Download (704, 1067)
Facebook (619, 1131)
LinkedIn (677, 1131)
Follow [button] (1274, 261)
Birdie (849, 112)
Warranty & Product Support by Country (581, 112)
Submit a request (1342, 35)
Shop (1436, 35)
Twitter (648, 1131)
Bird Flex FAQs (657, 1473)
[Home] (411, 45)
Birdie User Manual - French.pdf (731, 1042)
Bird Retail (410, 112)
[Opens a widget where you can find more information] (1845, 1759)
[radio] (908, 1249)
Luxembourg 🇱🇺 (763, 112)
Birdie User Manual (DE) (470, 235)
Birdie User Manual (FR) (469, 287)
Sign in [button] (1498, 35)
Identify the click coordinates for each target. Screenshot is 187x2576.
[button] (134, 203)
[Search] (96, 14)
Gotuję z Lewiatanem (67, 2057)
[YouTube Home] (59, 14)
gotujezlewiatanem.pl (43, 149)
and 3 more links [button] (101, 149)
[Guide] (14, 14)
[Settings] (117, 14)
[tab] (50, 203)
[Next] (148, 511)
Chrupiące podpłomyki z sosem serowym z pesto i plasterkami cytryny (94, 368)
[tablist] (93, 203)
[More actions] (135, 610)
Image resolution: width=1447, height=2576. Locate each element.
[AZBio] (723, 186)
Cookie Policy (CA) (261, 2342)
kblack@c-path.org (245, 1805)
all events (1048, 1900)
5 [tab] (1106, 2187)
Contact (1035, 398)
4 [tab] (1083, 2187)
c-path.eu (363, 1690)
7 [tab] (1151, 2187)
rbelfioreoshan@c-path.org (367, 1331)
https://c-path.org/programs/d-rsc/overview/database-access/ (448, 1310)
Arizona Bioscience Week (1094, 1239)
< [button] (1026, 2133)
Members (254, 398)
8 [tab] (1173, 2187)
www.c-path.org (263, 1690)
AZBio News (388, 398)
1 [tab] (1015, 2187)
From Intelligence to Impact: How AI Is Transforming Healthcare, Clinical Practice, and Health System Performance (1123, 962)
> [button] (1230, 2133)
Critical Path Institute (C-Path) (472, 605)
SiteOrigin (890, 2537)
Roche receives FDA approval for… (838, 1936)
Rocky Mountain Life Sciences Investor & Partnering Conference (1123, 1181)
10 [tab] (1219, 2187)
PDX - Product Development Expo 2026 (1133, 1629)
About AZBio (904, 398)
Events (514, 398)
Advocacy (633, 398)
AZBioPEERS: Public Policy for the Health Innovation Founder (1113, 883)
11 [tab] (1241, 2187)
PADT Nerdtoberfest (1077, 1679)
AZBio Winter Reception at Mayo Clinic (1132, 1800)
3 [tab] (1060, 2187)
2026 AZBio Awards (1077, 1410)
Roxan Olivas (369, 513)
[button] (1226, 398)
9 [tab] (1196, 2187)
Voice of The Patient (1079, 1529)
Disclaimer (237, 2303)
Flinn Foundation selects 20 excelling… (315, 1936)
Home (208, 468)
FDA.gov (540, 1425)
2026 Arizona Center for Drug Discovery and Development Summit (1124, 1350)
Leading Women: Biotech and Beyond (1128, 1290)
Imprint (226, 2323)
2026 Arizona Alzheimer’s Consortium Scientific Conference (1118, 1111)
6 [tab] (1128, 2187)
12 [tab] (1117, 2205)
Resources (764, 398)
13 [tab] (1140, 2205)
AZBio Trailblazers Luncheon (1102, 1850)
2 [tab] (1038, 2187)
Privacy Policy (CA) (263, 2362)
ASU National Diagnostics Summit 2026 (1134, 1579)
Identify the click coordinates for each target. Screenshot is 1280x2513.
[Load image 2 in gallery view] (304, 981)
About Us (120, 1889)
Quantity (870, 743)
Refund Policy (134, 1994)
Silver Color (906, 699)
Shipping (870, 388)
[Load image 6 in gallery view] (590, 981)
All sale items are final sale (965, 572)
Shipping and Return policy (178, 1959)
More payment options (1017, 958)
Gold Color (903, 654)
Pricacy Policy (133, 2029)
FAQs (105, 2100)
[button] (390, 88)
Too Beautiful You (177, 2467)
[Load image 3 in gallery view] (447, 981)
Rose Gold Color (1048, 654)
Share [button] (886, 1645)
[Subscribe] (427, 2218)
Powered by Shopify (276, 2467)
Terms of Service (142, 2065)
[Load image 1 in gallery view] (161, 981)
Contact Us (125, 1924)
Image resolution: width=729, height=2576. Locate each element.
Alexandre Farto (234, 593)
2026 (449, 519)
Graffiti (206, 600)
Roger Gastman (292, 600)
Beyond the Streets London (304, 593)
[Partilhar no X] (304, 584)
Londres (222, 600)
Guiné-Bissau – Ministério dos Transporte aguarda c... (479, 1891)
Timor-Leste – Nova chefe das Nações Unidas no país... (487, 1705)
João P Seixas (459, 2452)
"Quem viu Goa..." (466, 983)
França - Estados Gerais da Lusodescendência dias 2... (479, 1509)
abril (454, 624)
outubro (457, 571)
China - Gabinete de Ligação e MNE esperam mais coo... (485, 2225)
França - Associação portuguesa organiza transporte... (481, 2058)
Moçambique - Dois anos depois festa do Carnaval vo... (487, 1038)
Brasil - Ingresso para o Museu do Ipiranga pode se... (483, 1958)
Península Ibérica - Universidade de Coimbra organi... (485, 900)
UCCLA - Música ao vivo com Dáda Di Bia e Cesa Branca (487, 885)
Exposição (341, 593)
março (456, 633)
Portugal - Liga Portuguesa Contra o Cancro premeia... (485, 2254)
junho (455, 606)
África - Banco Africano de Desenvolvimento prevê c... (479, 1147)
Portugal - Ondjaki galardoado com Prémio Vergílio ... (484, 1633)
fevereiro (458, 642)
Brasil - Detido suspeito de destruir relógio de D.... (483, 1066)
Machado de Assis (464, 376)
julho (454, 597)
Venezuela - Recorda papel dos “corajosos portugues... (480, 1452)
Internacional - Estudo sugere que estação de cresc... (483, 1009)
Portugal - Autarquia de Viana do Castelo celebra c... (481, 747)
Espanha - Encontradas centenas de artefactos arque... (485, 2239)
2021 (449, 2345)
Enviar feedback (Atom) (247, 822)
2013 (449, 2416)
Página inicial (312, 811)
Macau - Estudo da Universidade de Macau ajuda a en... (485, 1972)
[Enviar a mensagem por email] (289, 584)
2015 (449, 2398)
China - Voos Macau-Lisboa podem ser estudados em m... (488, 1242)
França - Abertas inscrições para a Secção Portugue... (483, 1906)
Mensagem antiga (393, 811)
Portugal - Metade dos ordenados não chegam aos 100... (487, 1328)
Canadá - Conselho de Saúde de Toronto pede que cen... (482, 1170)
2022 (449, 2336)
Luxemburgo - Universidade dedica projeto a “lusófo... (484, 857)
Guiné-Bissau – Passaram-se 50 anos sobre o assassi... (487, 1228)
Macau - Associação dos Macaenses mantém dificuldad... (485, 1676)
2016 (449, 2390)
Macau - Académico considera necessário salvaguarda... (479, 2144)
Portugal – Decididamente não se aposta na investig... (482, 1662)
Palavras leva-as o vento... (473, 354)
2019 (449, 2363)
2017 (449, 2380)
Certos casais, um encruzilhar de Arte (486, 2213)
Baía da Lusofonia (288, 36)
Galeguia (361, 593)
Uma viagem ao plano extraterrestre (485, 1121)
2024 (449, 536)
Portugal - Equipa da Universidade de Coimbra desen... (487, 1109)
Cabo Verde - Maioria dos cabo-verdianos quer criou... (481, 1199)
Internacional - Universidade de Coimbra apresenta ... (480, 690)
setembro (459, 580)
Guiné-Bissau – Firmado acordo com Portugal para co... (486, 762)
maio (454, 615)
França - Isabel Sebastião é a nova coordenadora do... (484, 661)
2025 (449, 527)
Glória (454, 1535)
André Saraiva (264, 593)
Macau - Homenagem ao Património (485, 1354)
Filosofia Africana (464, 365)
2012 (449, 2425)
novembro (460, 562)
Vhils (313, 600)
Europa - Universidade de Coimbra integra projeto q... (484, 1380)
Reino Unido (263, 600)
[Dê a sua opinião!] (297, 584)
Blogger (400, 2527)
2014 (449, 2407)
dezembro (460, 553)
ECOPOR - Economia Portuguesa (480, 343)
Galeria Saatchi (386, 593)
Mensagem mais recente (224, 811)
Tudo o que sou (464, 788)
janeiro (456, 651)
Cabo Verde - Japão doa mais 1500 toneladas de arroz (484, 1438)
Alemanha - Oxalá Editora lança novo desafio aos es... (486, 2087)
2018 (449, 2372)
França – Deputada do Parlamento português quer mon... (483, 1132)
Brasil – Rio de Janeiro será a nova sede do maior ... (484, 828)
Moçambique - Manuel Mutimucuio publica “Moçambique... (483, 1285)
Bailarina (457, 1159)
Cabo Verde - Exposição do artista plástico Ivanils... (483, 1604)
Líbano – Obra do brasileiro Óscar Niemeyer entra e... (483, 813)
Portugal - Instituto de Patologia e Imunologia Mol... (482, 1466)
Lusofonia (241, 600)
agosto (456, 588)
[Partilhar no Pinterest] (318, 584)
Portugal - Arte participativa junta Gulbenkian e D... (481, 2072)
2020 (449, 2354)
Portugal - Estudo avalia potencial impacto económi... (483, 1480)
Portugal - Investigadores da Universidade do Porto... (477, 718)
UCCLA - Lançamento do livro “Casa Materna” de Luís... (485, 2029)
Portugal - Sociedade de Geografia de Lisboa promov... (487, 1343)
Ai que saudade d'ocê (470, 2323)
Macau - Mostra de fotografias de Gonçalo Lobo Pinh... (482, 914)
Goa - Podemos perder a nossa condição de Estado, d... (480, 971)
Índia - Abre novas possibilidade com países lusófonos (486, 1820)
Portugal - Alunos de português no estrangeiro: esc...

* * *

▶ **Your instructions**
Reproduce precisely, and with no line left out, each line from the top of the entries through the line that carries "[Opens a widget".

▶ **Solution for this problem**
Download (704, 1067)
Facebook (619, 1131)
LinkedIn (677, 1131)
Follow [button] (1274, 261)
Birdie (849, 112)
Warranty & Product Support by Country (581, 112)
Submit a request (1342, 35)
Shop (1436, 35)
Twitter (648, 1131)
Bird Flex FAQs (657, 1473)
[Home] (411, 45)
Birdie User Manual - French.pdf (731, 1042)
Bird Retail (410, 112)
[Opens a widget where you can find more information] (1845, 1759)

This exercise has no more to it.